Important factors to consider in reviewing an adverse event are:

  • Was there a foreseeable risk? Appropriate assessment and documentation of risk is crucial.
  • Was there a reasonable response? Any decision should be well reasoned, come from a caring, therapeutic position and have a documented cost-benefit analysis. This allows for clinically indicated (but sometimes superficially counterintuitive) responses. For example, not admitting someone with potentially lethal self-harming behaviour to hospital.
  • Was there a reasonable standard of practice? Quality of practice should be assured with regular supervision and communication with the rest of the team. Relevant guidance should be followed and reasons documented if it is not. Documentation should be of a reasonable standard.

Supervision

Appropriate supervision is important for clinicians providing treatment for individuals with personality disorder. Peer supervision, discussion within multidisciplinary team meetings, time within usual clinical supervision and specific supervision may all be valuable according to the nature, severity and complexity of the situation. The Personality Disorder Service is available for consultation as appropriate.

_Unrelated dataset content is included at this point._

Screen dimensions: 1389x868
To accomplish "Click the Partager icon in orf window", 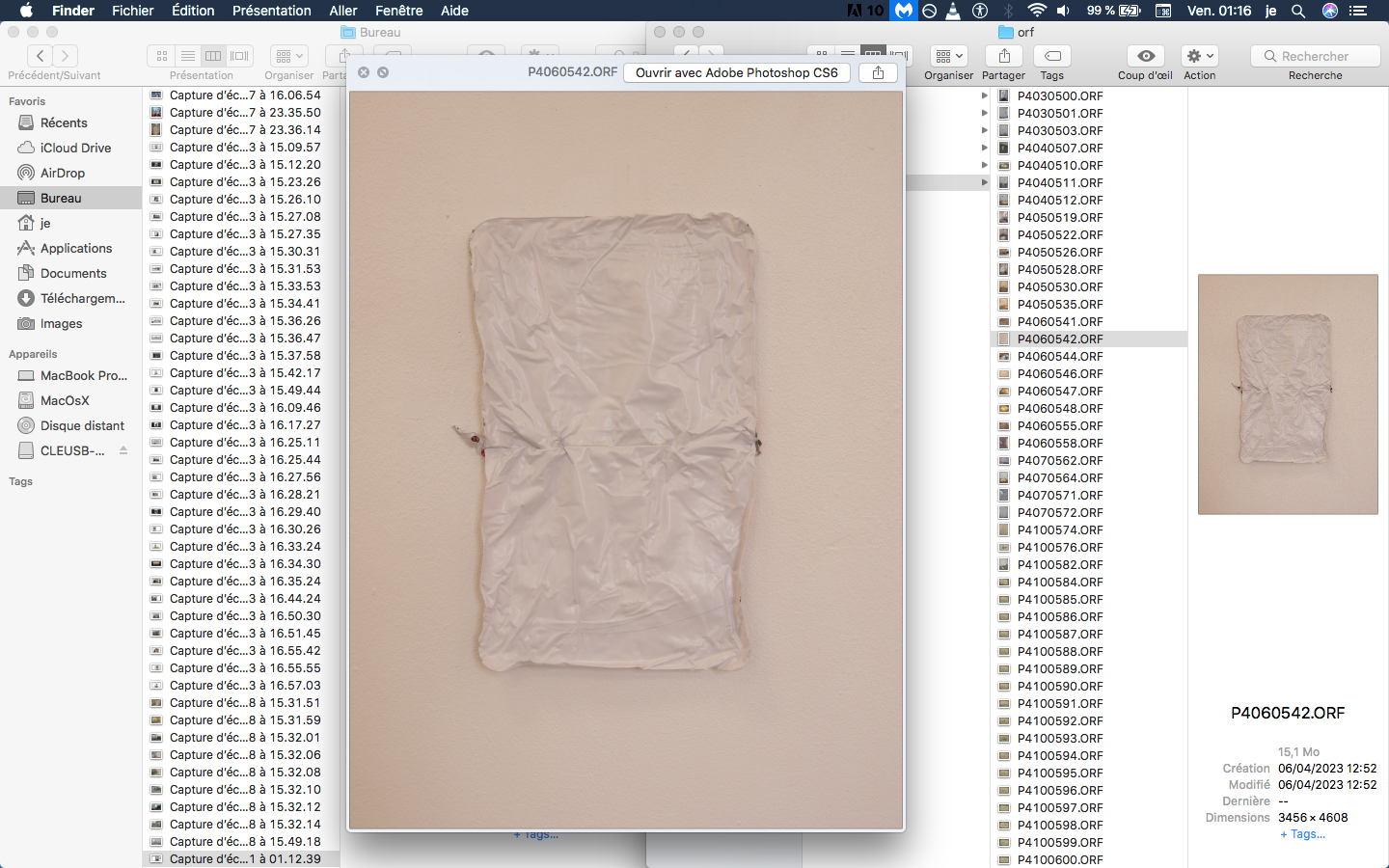I will pos(1004,56).
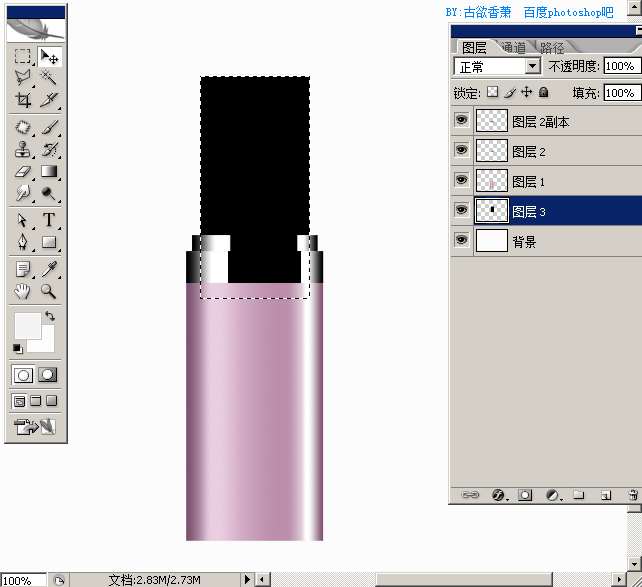Choose the Clone Stamp tool
Screen dimensions: 642x587
click(x=23, y=150)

Social Network Involvement

The issue of carer involvement in the treatment of personality disorder is a contentious one. There is even some controversy over the term carer itself inasmuch as it is deemed by some to be an invalidating term which moves the focus from self-management. Bearing that in mind, the term “social network” is used here.

It is recommended that consideration of individual circumstances is given in relation to social network involvement. Some patients will be very keen to avoid such involvement for a variety of reasons and this should always be respected. However, involvement of social supports can sometimes be helpful in modifying the interpersonal environment. If the decision is made to involve social supports, education about personality disorder and how it can present can be helpful to all concerned.